Yorkshire Water completing major upgrade at North Yorkshire wastewater treatment site

8/7/2025
Yorkshire Water is underway with a £3.8m project at Sinderby wastewater treatment site to reduce discharges from the storm overflow, improving the water quality in the river Swale.
The project will triple the site's treatment capacity - from 3.5 litres per second to 10.5 litres per second - by replacing or upgrading treatment units on site.
With more wastewater able to be treated, the frequency and duration of storm overflow discharges into the receiving watercourse will be reduced. Discharges only occur when the combined sewer network is at full capacity to protect homes and businesses from flooding.

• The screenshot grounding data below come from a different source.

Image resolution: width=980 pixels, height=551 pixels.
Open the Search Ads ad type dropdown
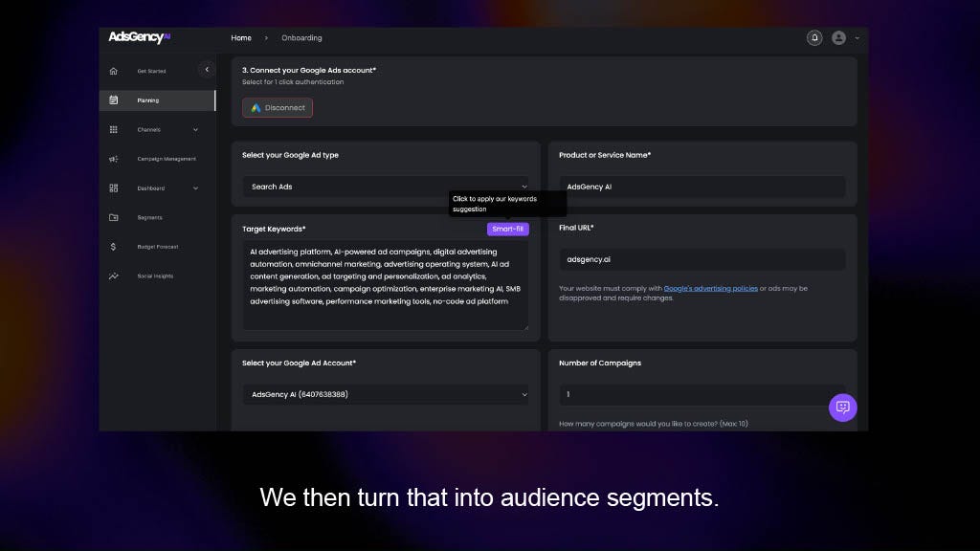point(385,187)
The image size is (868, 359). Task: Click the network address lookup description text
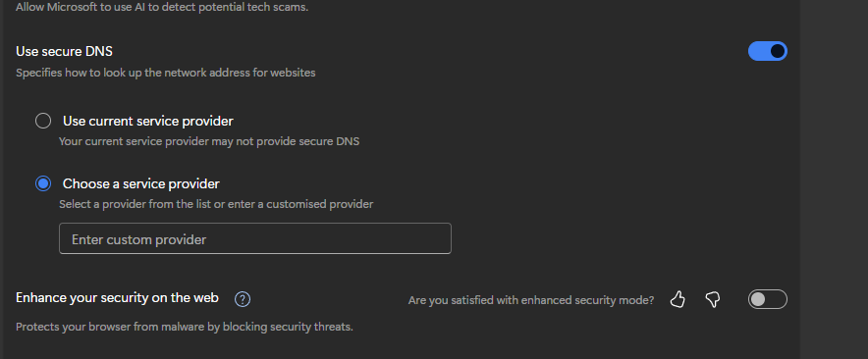(x=166, y=73)
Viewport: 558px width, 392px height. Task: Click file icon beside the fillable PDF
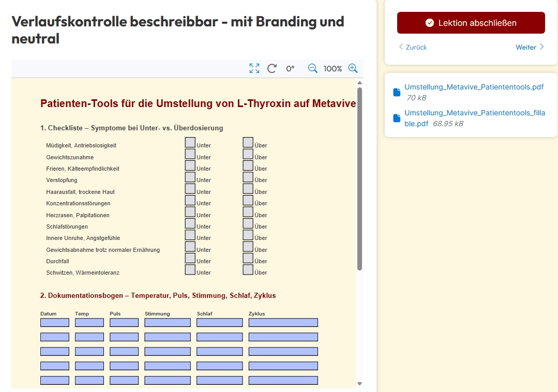pos(397,118)
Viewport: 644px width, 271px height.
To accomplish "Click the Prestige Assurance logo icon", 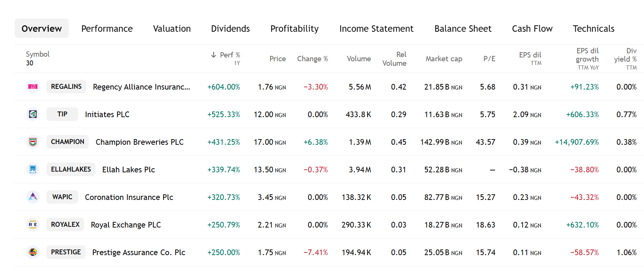I will (x=33, y=252).
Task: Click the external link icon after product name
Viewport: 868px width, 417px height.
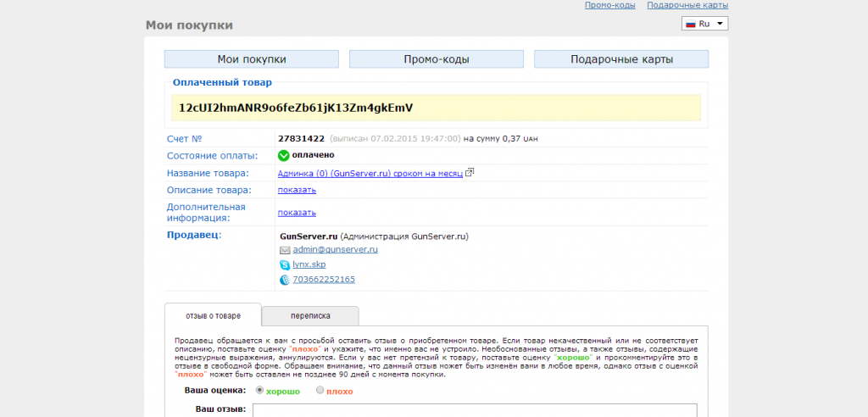Action: [x=470, y=173]
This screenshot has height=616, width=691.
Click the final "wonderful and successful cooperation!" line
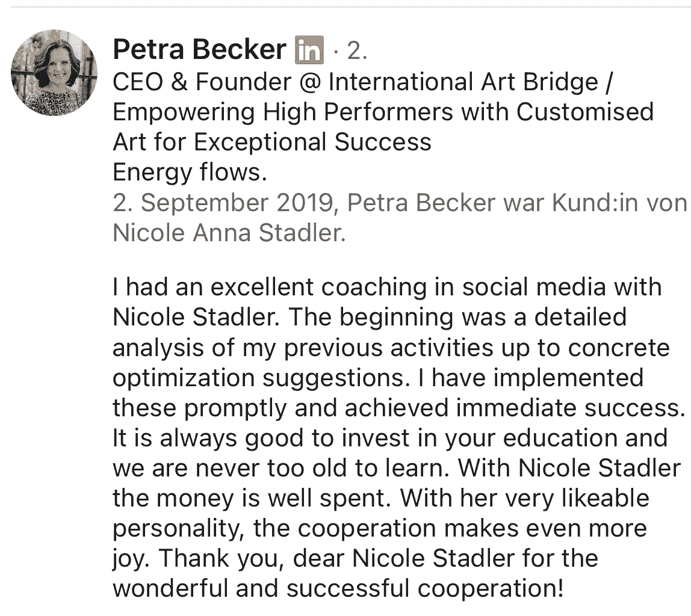pos(338,588)
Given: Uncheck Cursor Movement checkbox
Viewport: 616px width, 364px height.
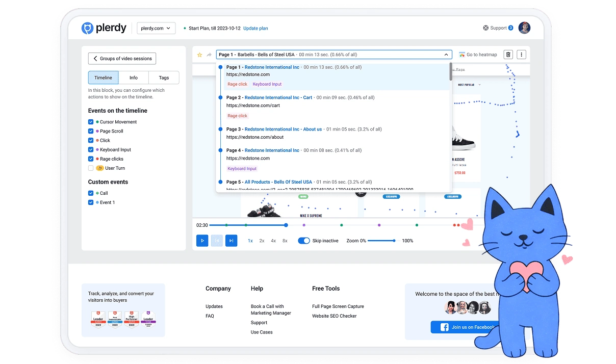Looking at the screenshot, I should (x=91, y=122).
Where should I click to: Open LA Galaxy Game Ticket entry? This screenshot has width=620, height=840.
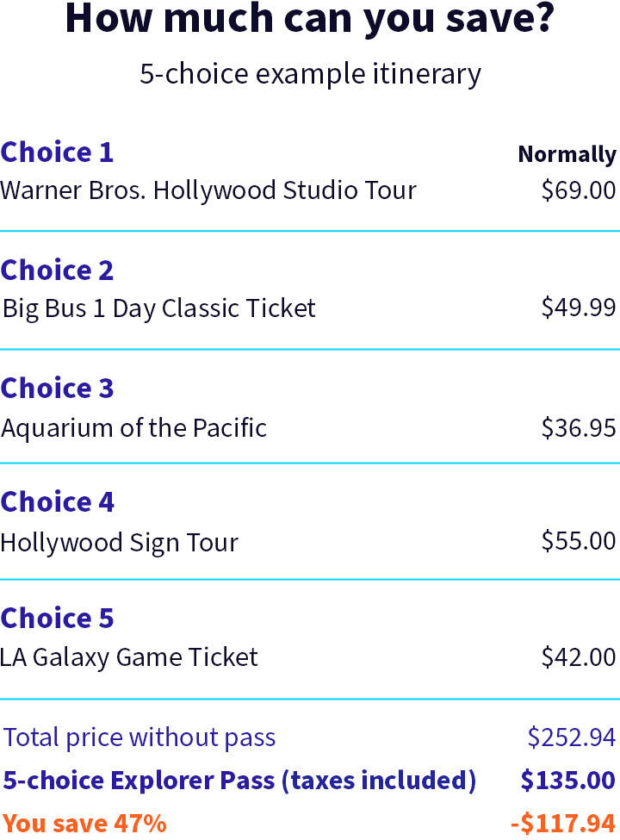[129, 657]
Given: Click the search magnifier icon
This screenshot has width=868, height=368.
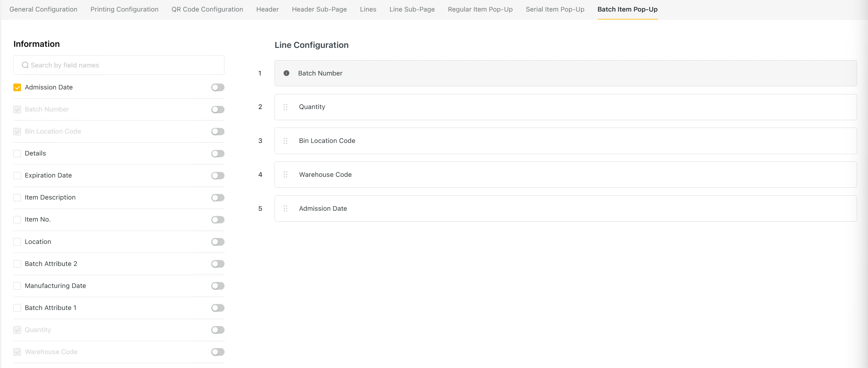Looking at the screenshot, I should click(25, 65).
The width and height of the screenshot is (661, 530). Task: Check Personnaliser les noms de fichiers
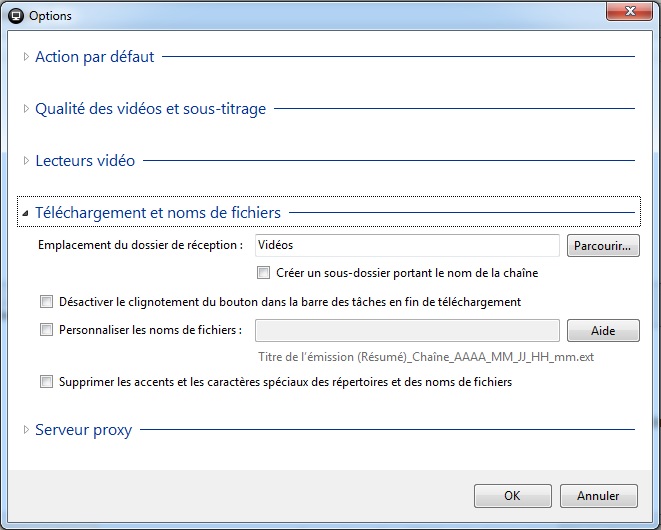click(x=46, y=330)
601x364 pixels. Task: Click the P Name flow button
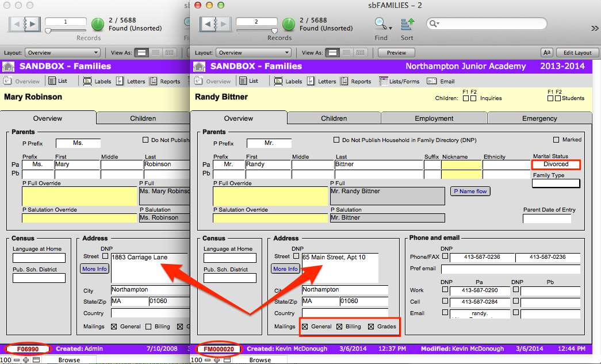(470, 191)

The project forms part of Yorkshire Water’s largest ever environmental investment between 2025 and 2030, totalling £8.3bn.
Farina Iltaf, project manager at Yorkshire Water, said; “Our project partners, Mott MacDonald Bentley (MMB), are already underway with our Sinderby project, and making brilliant progress – we're on track to finish in spring 2026 – and the watercourse will start to see the benefits immediately.”
The project will also see 1.5km of pipework laid in fields adjoining the wastewater treatment works to move the storm overflow outfall further downstream. When complete, 2.5km of the watercourse will benefit.
Farina added: “Improving the water environment is incredibly important to us and to our customers, which is why this project is just one of a number that we have planned in Yorkshire.”
Over the next five years, Yorkshire Water will be investing £1.5bn in reducing the frequency and duration of discharges from storm overflows across the region - £378m of which will be invested in North Yorkshire.